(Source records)
_ _ _ _ _ _ _

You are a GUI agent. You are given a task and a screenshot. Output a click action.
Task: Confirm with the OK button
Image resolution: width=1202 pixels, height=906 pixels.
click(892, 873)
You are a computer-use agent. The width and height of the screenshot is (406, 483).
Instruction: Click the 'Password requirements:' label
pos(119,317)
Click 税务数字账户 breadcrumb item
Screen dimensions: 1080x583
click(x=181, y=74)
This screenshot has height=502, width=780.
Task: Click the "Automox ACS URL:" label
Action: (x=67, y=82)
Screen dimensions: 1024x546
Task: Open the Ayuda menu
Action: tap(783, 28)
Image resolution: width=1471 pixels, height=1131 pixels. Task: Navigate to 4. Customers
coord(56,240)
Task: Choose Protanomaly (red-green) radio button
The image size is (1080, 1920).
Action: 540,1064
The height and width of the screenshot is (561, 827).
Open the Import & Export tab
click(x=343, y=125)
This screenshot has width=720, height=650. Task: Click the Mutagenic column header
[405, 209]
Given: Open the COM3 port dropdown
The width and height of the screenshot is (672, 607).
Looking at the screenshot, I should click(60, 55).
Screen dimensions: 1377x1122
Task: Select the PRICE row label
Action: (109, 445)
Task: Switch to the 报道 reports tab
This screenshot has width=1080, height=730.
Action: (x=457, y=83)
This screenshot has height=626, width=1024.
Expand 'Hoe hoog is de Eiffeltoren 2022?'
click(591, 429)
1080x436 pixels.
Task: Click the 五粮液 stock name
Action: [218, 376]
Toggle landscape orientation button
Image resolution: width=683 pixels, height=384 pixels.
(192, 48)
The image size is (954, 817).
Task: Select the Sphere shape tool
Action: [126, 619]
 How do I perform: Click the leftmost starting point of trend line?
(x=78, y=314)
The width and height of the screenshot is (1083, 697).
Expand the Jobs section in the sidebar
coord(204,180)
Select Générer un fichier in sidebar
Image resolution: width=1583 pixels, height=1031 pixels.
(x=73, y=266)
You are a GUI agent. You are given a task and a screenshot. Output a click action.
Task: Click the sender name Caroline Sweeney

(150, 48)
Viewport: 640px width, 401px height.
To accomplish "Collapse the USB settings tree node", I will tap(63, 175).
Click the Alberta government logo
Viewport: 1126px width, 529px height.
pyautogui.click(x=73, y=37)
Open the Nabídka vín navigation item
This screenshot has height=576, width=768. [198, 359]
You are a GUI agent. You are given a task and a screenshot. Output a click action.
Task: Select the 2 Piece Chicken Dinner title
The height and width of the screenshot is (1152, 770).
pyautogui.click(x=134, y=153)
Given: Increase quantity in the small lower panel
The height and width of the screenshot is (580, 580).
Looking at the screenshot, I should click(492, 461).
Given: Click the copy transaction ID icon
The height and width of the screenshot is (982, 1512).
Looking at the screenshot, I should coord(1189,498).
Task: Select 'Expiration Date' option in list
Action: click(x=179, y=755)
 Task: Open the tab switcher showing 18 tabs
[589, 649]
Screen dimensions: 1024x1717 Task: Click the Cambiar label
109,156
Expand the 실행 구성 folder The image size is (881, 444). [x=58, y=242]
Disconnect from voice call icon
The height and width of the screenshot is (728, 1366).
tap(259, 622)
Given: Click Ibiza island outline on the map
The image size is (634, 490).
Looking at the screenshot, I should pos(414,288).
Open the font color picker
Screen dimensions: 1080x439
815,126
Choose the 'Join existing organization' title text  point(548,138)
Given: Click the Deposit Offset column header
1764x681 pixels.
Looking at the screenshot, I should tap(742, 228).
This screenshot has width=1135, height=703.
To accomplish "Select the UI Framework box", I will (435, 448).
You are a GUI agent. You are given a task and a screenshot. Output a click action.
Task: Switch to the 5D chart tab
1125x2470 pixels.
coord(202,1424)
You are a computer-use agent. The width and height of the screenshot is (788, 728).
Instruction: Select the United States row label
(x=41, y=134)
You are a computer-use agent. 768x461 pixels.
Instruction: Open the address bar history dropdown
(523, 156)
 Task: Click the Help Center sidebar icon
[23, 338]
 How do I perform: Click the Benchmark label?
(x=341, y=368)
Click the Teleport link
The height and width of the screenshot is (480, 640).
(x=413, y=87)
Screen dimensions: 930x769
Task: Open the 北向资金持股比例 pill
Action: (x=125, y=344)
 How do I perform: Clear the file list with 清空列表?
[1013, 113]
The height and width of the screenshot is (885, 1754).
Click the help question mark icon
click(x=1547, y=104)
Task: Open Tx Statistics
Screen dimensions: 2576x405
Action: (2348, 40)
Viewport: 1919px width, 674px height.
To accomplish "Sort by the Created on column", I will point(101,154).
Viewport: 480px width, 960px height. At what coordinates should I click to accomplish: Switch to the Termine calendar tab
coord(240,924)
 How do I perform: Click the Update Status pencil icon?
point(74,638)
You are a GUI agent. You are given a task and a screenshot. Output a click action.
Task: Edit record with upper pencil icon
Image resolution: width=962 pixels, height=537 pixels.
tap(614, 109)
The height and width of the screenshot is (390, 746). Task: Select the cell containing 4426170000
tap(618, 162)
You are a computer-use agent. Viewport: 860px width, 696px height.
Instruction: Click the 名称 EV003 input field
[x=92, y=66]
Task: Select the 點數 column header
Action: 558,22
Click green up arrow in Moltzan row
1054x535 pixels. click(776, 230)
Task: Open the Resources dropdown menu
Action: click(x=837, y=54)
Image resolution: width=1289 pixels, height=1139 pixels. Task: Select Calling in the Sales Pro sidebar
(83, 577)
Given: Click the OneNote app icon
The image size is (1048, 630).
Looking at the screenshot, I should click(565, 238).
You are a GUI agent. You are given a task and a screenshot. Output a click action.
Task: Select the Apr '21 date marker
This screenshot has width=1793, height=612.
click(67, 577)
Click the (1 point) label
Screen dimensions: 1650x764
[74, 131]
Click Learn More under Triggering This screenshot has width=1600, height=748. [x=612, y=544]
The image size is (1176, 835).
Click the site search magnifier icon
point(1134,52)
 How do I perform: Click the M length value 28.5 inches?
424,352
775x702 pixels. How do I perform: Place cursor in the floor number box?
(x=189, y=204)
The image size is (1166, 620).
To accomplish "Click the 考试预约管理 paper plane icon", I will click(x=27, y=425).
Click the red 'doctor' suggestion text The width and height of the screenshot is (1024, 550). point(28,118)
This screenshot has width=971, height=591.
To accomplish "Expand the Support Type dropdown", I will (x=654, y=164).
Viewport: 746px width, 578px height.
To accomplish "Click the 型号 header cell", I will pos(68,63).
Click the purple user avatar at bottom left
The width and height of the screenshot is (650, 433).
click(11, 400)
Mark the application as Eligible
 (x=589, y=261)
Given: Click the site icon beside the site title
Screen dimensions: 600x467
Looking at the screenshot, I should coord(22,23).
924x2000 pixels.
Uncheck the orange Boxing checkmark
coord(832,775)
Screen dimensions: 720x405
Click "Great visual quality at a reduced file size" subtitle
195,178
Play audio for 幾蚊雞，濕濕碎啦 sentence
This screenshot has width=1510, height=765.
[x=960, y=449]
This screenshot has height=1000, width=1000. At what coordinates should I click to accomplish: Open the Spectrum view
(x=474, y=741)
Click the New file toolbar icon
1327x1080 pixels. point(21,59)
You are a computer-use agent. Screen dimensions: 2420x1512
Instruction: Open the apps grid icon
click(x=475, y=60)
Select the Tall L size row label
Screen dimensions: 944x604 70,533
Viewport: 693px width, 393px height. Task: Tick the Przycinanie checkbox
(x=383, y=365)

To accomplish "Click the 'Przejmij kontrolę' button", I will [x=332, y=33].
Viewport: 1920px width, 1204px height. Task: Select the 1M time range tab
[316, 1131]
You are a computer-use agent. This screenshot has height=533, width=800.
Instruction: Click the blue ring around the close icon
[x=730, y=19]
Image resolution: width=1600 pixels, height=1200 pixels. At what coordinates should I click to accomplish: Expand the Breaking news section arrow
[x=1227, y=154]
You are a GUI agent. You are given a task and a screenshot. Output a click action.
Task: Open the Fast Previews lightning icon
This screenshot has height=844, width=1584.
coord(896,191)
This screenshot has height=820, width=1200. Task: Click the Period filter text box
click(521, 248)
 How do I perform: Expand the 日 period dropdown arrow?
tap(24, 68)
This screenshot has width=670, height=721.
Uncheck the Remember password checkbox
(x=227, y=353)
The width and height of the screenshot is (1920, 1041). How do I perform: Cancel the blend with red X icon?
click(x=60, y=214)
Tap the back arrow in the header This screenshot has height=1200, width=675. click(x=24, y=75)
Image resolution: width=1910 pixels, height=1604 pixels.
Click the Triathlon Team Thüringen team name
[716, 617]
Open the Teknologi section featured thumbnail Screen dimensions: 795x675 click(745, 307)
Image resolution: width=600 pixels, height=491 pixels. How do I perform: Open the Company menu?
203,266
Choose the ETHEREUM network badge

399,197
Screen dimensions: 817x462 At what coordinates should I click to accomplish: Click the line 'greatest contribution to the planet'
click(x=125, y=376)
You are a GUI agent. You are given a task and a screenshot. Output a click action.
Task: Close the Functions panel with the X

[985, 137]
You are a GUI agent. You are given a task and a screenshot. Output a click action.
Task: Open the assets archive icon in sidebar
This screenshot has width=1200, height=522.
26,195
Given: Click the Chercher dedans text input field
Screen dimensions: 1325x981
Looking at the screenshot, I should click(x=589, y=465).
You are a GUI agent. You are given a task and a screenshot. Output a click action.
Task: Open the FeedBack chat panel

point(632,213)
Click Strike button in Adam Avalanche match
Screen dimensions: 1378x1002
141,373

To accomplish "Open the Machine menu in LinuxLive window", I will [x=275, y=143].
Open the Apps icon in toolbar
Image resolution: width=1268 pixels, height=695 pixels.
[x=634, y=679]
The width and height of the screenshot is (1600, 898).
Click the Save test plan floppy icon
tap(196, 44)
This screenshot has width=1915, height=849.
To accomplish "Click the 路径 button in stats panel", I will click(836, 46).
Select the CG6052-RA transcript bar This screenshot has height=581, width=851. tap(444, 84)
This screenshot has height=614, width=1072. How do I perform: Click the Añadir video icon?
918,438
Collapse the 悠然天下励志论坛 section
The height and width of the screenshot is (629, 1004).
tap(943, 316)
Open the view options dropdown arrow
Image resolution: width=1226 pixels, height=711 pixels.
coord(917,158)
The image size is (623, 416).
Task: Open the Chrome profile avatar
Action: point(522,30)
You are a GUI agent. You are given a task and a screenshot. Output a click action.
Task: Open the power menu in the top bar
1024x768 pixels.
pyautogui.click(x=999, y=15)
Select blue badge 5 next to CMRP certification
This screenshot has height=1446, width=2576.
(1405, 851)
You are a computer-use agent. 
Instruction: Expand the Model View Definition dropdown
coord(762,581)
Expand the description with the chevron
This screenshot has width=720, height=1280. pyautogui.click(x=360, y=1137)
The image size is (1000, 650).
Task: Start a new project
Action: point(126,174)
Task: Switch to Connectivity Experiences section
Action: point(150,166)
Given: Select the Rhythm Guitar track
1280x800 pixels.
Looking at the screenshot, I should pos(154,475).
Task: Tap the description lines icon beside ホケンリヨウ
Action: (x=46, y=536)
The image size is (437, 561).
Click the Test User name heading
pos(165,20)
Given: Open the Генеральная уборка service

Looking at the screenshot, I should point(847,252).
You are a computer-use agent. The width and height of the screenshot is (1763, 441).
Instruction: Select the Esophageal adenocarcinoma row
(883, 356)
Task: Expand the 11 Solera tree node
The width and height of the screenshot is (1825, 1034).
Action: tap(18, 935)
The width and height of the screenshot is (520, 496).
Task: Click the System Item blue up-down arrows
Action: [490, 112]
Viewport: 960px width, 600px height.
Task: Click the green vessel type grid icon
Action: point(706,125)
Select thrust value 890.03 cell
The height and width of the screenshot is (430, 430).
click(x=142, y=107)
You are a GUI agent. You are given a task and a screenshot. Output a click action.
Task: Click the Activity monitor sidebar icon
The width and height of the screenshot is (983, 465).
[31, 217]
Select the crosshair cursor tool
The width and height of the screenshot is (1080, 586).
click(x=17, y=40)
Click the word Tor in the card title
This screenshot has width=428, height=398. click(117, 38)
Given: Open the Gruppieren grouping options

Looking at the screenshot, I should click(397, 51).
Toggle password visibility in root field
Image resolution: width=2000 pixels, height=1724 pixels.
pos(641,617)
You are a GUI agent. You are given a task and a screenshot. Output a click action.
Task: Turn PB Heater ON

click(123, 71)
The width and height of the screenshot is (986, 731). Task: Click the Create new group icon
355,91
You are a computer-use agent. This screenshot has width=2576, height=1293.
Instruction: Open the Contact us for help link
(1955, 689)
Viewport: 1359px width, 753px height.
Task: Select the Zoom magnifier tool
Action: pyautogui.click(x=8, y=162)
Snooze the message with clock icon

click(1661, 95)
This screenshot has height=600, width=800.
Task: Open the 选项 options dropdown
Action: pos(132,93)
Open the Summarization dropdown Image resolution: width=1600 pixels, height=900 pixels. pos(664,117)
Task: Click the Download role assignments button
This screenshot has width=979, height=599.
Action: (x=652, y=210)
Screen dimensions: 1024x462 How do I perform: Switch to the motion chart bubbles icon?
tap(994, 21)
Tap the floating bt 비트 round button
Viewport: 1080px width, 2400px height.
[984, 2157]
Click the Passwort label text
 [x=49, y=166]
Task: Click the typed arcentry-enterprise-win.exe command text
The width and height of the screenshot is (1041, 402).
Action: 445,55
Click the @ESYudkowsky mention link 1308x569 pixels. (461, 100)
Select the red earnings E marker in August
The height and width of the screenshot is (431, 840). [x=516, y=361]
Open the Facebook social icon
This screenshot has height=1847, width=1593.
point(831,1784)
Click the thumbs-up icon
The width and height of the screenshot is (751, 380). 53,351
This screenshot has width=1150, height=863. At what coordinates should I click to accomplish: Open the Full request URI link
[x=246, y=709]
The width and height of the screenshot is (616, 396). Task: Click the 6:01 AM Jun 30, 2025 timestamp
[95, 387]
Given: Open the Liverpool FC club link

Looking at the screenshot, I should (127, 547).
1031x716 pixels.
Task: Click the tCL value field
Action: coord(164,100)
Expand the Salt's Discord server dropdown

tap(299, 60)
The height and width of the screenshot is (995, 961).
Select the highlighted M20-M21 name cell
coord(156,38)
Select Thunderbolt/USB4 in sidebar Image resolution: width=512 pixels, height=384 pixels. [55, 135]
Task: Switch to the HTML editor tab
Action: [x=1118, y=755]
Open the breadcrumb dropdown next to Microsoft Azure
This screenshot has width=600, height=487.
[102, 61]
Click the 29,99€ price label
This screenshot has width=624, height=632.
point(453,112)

_ _ _ _ _ _ _

TASK GOAL:
Only the lines from the line with "Click the @ESYudkowsky" to the final line of the entries are to be returned, each exactly as written, both ends included.

THE ANSWER:
Click the @ESYudkowsky mention link 1308x569 pixels. (461, 100)
Select the red earnings E marker in August
The height and width of the screenshot is (431, 840). [x=516, y=361]
Open the Facebook social icon
This screenshot has height=1847, width=1593.
point(831,1784)
Click the thumbs-up icon
The width and height of the screenshot is (751, 380). 53,351
This screenshot has width=1150, height=863. At what coordinates should I click to accomplish: Open the Full request URI link
[x=246, y=709]
The width and height of the screenshot is (616, 396). Task: Click the 6:01 AM Jun 30, 2025 timestamp
[95, 387]
Given: Open the Liverpool FC club link

Looking at the screenshot, I should (127, 547).
1031x716 pixels.
Task: Click the tCL value field
Action: coord(164,100)
Expand the Salt's Discord server dropdown

tap(299, 60)
The height and width of the screenshot is (995, 961).
Select the highlighted M20-M21 name cell
coord(156,38)
Select Thunderbolt/USB4 in sidebar Image resolution: width=512 pixels, height=384 pixels. [55, 135]
Task: Switch to the HTML editor tab
Action: [x=1118, y=755]
Open the breadcrumb dropdown next to Microsoft Azure
This screenshot has width=600, height=487.
[102, 61]
Click the 29,99€ price label
This screenshot has width=624, height=632.
point(453,112)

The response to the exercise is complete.